Considered the nation's oldest athletic organization, San Francisco’s Olympic Club was founded in 1860 and moved into golf following World War I, with the purchase of a struggling country club in nearby Daly City. Sandwiched between the Pacific Ocean and Lake Merced, the golf property was large enough for the creation of two courses, both initially designed by Willie Watson but in 1927 completely redesigned and rebuilt by course superintendent Sam Whiting.
The club’s centerpiece is the Lake Course, a notorious championship venue built beneath its elevated clubhouse on a steep hillside that leans down toward the lake. Given the difficult nature of the terrain here, the routing was crucial with Whiting mostly staggering his holes across the heavy slopes, rather than heading up and down them. From the outset the layout was intended to test the game’s best players, its fairways planted with thousands of pine, cypress and cedar trees that now crowd the once sparse landscape and make this one of the tightest driving courses imaginable. Approach play is equally severe as the greens are small and quick, often slightly raised they are generally tilted sharply forward and flanked by deep bunkers.
The par five opening hole sets the tone for the round; it bends to the right with trees and thick rough ready to punish anyone straying offline. More impressive is the sideslope approach up into the steep 2nd green and the long, downhill par three 3rd with its fast target surrounded by nasty traps. The 4th and 5th are then real brutes, each bending one way around trees but with fairways that slant in the opposite direction and force you to either shape your ball from the tee or hit your second from a long way back. There is a similarly torturous stretch of demanding 400-yard plus par fours around the turn, these holes straighter slogs but with trees and rough again waiting to catch anyone not precise enough with their driver. The closing run is equally stiff, ending with the club’s most recognized hole, the short par four 18th, which is memorable for a treacherous uphill approach played into a tiny green cut into the hillside and angled cruelly to the front.
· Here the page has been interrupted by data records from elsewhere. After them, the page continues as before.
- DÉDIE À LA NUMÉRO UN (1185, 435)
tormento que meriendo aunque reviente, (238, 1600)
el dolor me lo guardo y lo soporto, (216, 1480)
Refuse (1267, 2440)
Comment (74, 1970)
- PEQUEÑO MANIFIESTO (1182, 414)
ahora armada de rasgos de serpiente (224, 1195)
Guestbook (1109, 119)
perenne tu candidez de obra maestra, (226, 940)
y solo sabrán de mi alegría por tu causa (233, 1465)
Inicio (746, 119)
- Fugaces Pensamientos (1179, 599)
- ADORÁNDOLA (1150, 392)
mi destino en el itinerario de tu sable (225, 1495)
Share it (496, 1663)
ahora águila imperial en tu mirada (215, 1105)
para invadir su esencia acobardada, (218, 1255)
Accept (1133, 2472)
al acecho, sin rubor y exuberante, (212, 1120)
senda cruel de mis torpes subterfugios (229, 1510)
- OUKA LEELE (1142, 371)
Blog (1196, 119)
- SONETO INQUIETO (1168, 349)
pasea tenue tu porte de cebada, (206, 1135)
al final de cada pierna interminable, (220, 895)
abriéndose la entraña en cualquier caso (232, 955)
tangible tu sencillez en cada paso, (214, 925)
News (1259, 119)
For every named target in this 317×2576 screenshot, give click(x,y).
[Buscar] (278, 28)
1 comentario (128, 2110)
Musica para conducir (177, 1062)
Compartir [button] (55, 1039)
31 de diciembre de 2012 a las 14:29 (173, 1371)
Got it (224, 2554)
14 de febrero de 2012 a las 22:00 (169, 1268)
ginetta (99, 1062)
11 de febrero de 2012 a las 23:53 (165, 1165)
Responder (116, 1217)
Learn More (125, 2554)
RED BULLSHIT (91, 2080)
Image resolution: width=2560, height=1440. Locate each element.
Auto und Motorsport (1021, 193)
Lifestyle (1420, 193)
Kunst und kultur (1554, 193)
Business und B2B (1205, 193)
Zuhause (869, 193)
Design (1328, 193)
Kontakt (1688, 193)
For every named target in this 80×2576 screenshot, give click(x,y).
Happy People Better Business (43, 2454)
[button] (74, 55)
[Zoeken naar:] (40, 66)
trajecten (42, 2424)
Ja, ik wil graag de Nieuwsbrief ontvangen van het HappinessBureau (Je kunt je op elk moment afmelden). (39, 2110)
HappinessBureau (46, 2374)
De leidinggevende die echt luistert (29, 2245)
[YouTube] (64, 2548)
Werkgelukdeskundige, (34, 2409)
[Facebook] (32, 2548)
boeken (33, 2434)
Although little structural change has occurred since it opened, Robert Trent Jones did lengthen several holes prior to the club’s first US Open in 1955, as well as adding the track’s one and only fairway bunker. Further strengthening and modification has continued to take place between subsequent championships, including the softening of the putting contours on the 18th green following the controversial US Open of 1998.
With plenty of room, tricky green sites and narrow fairways protected by trees and dense ryegrass, the Lake Course at the Olympic Club remains an attractive location for event organizers, particularly given its proximity to the city. In truth, however, the course lacks outstanding holes and its fairway corridors are really too narrow for great golf. In many ways this is an American equivalent to a place like Royal Troon, which is far from the best course in Scotland but unquestionably one of its most suitable tournament venues, especially for those who like to watch the game’s champion professionals suffer.